The challenges have left 9,619 newly recruited GES staff under the double track educational system who started work in November 2018 without their first salaries.

Also included in the list are teachers who were recruited in March 2018.



Interview

In an exclusive interview with the Daily Graphic, the Director-General of the GES, Professor Kwasi Opoku-Amankwa, said an additional 22,701 staff of the service who were promoted last year were also yet to be placed on their right salary scales.

He assured those affected that the GES was working fervently with all stakeholders to ensure that all outstanding salaries and related arrears were paid in due course.

He commended the staff of the Payroll Unit for putting in extra effort, sometimes to their discomfort, in order to get the work done.

Causes

The current delay in payroll processes is as a result of systems and connectivity challenges during the migration of the GES from the Integrated Personnel Payroll Data (IPPD) Two onto the Human Resource Management Information System (HRMIS).

This has caused delays in the issuing of staff identity cards (IDs) and the capturing of staff biometric data for the processing of salaries.

Although the GES smoothly migrated staff on its payroll onto the HRMIS under the Ghana Integrated Financial Management Information System (GIFMIS), those with promotions and pay rise could not be effected as a result of the shift.

Measures

Prof. Opoku-Amankwa said a number of measures were being taken to ensure that the affected staff were paid soon and mentioned some of them as increasing the number of staff at the Payroll Unit to expedite the imputing of the data of the affected staff.
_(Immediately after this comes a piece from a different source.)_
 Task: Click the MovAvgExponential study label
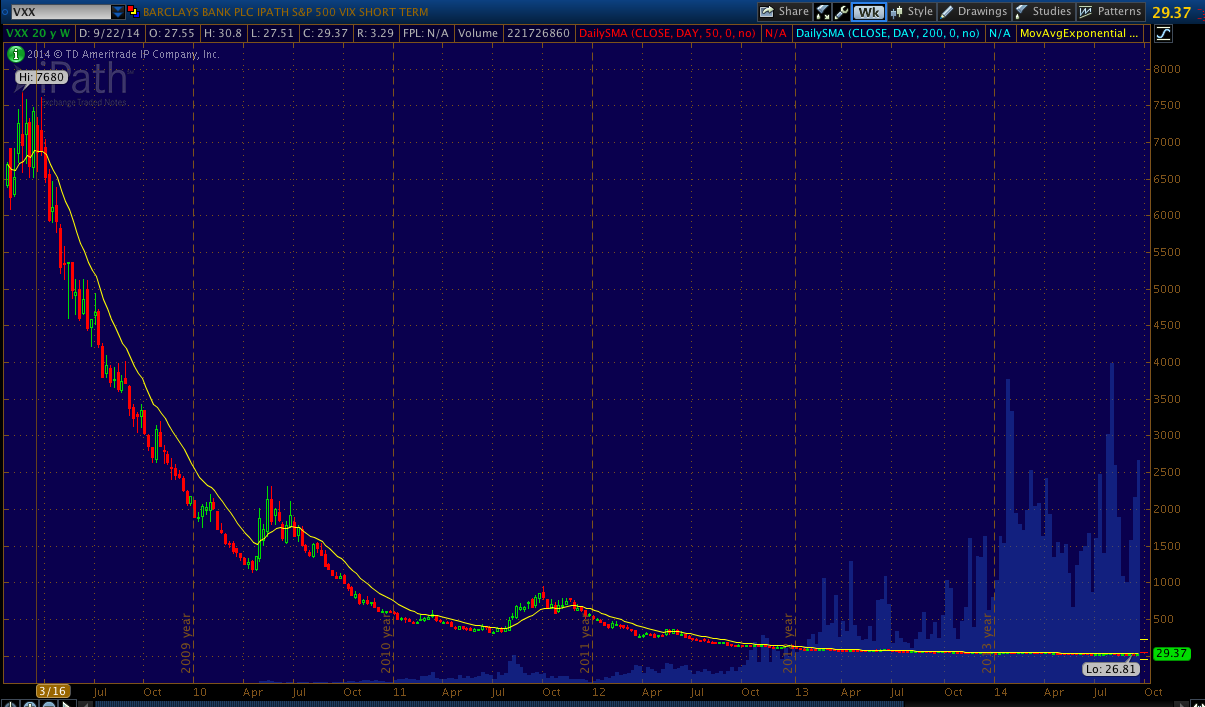coord(1078,33)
“In almost all the regions the number of staff keying in the data has been increased significantly. At the headquarters, the number of staff keying in data has been increased from six to 16; the three in the Ashanti Region have increased to eight, while in the Central Region the number has gone up from four to nine,” he indicated.

Night duties

He said one major radical step taken by the Payroll Unit to address the situation “is the decision to work in the night, instead of the day. So staff of the unit are compelled to sacrifice their evening comfort to help complete the process”.

He explained that data entry from the initiator to the approver relied heavily on the Internet and lamented the fact that the slow speed of the Internet was hampering progress of work.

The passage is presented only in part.